Il viaggio del Data Thief comincia dal pioniere del funk George Clinton, in particolare dal suo disco del 1975: Mothership Connection. Il disco unisce il funk a un estetica extraterrestre e rappresenta sia sonoricamente sia esteticamente la visione di Clinton, che afferma: “I needed to find a place where you hadn’t perceived black people to be”. Secondo il critico Kodwo Eshun la Mothership Connection rappresenta simbolicamente l’unione tra il funk e il cosmo; tra il passato dei discendenti della diaspora africana e il loro futuro, tra un’Africa pensata come un continente perduto nel passato, e un’Africa osservata dalla prospettiva di un ipotetico futuro Sci-fi.
Il viaggio del Data Thief continua alla scoperta di due figure contemporanee a George Clinton: Sun Ra e Lee Perry. Sun Ra, a capo della sua Arkestra e Lee Perry, a capo della sua Black Ark rappresentano due esempi pionieristici e fondamentali dell’uso estetico di una mitologia legata al cosmo e all’extraterriestralità all’interno di un contesto performativo e musicale. La musica è, nella visione dei due artisti, uno spaccato dell’universo attraverso la quale esplorare il futuro. Secondo John Corbett si può osservare come George Clinton, Sun Ra e Lee Perry abbiano impiegato un simile immaginario, una simile mitologia dello spazio, un simile uso di alcuni topoi legati alla follia e all’extraterrestrialità, così come un analogo uso di elementi iconografici Sci-fi all’interno di diversi generi — Sun Ra nel jazz, George Clinton nel funk e Lee Perry nel reggae — appartenenti alla cultura afroamericana; perdipiù senza venire mai formalmente in contatto. Gli sforzi di Clinton, Sun Ra e Perry rappresentano le prime forme di espressione della corrente culturale che negli anni novanta avrebbe poi preso il nome di Afrofuturismo.

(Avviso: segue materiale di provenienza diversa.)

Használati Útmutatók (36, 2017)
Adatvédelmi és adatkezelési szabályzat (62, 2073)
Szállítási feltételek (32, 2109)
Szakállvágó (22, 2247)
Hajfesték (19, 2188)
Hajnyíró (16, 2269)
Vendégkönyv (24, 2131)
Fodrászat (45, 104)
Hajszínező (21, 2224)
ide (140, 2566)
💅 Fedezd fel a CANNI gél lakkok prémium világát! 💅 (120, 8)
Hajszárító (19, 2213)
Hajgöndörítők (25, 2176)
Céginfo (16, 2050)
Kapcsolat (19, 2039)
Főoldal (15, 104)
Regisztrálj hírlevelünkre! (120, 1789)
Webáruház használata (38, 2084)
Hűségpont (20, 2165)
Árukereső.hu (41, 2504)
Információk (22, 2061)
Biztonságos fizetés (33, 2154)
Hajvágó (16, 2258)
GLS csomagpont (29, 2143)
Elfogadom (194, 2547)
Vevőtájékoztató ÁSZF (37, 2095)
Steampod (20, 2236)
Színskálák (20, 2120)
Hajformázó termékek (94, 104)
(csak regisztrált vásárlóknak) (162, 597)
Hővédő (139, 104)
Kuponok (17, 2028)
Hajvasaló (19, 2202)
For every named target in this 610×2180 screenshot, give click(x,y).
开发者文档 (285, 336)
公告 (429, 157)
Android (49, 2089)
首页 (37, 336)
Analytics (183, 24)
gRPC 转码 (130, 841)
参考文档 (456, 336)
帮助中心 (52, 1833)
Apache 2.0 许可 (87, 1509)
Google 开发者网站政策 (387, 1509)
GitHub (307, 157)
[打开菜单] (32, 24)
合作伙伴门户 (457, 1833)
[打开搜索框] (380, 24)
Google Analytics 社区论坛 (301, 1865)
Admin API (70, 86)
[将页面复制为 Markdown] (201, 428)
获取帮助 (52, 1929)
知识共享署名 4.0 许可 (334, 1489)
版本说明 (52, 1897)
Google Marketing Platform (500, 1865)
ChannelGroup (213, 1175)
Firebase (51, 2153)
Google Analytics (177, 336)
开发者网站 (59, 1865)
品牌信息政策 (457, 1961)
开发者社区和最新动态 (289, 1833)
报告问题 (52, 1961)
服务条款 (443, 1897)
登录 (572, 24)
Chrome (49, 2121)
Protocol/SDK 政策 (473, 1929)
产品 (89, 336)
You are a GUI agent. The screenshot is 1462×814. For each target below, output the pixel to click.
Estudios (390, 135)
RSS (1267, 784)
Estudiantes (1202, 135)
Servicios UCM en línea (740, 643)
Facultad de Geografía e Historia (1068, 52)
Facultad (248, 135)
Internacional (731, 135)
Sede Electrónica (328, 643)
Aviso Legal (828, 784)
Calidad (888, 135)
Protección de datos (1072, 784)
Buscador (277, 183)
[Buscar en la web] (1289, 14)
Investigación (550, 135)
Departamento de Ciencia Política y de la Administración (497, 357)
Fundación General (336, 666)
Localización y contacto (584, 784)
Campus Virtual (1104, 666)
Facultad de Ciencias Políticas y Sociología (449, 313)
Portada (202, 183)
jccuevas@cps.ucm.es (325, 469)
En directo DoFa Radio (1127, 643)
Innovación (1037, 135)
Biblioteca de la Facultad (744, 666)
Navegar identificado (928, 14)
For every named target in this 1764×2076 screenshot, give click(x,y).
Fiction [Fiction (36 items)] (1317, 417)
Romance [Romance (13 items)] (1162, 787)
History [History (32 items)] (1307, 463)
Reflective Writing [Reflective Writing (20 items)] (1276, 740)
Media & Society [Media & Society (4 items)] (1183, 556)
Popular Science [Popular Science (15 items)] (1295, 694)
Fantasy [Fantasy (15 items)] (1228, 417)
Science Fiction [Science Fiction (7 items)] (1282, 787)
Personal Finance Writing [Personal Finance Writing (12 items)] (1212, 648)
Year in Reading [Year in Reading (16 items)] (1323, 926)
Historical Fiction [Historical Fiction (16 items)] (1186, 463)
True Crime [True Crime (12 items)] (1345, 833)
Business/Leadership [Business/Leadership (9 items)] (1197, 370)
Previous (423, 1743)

Il termine Afrofuturismo, coniato nel 1994 dal critico culturale Mark Dery, si pone di descrivere quindi quel movimento culturale e artistico che mette in relazione fantascienza, tecnologia e diaspora africana. L’Afrofuturismo disgrega le narrative conformiste che avevano inglobato buona parte del panorama culturale black (soprattutto in ambito musicale) nel corso degli anni Settanta e Ottanta, sovverte le aspettative e offre una lettura moderna del ruolo della comunità afroamericana all’interno della società. Gli elementi di finzione all’interno del movimento sono spesso metaforici e hanno come obiettivo raccontare la realtà sociale afroamericana, come precisa lo scrittore Samuel R. Delany:
“Sci-fi doesn’t try to predict the future but offers a distortion of the present”.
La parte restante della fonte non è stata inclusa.